Much has been written regarding the Coloma gold discovery. Much about it worth knowing remains unwritten. The choicest unpublished information to my knowledge is that contained in the manuscript of Henry W. Bigler, Diary of a Mormon in California, who was on the ground at the time, with a remarkably clear head and ready pen. The statement given me by Mr Sutter at Litiz, and contained in the manuscript entitled Personal Reminiscences of General John Augustus Sutter, is also exceedingly interesting and valuable. I will herewith present verbatim several of the more important accounts of the discovery.

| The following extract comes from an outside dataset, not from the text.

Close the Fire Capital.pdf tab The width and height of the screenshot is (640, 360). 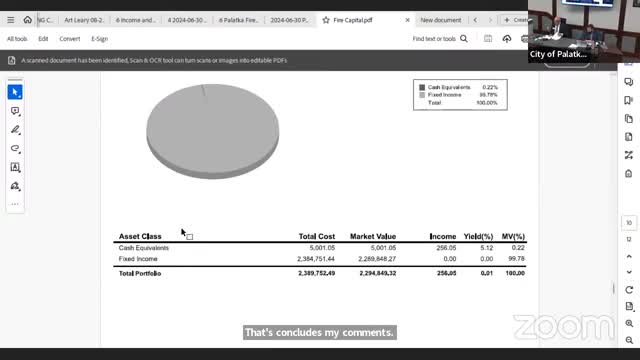click(x=407, y=20)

Marshall was a queer genius. I speak with exactness, for he was both a genius and queer. I have in my possession an old daguerreotype which is unlike any other portrait that I have seen. Parson's Life of Marshall is the best book upon the subject extant. Naturally kind and humane, his mind dreamy while his faculties were in repose, but of cragged disposition and inclined to be a little fierce when roused, all along his later life he was made morose by what he deemed injustice and neglect on the part of the people, and of the government. "The enterprising energy of which the orators and editors of California's early golden days boasted so much as belonging to Yankeedom," he writes bitterly in 1857, "was not national but individual. Of the profits derived from the enterprise it stands thus, Yankeedom $600,000,000; myself individually $000,000,000. Ask the records of the country for the reason why? They will answer, I need not. Were I an Englishman, and had made my discovery on English soil, the case would have been different." Mr Hittell visited him at C'oloma in his retirement, where he alone remained of all those early discoverers. "No photograph of him has ever been

obtained" he said. "I requested him to let me get a negative, from which I would have pictures taken and sold in San Francisco for his benefit, but he refused indignantly. The thought of the injustice that had been done him made him unhappy. He wanted no allusion made to the debt due by California to him. Others have been loaded with wealth and honor, and he has been left to struggle along in poverty and obscurity, he who discovered the gold that made California what it is." Poor Marshall! Too simple and sensitive by half! Had he made the gold, and it had been stolen from him by an ungrateful republic, he would not have been in his own opinion more cruelly wronged than by this neglect to reward him for what? Yet we can but feel kindly toward the man who, though mistaken in what constitutes greatness, and merit worthy of public reward, was nevertheless well-meaning, honest, and industrious. His name will forever be conspicuous in the annals of the country, howsoever accidentally it became so.

Yet far more than in picking from the historic tailrace the first particle of the divine dirt found there, Marshall had often played the hero. The world knows its impudent men, its brassy, bellowing fellows; but how few of its real noblemen! Many generous deeds are recorded of Marshall while in the war; and it was not an unmanly act, the saving his saw-mill, in the way he did, from a freshet which threatened it just before the discovery of gold. The dam was built of brush with the butts laid down stream. The rains coming on, the river rose, and fears were entertained that the works would all be swept away. Side by side with his men, Marshall worked day and night, and received therefor the praise of his partner, and the respect and admiration of his associates. Up to his waist in water, in constant peril of his life, for many hours he worked, and finally succeeded in anchoring the mill in safety.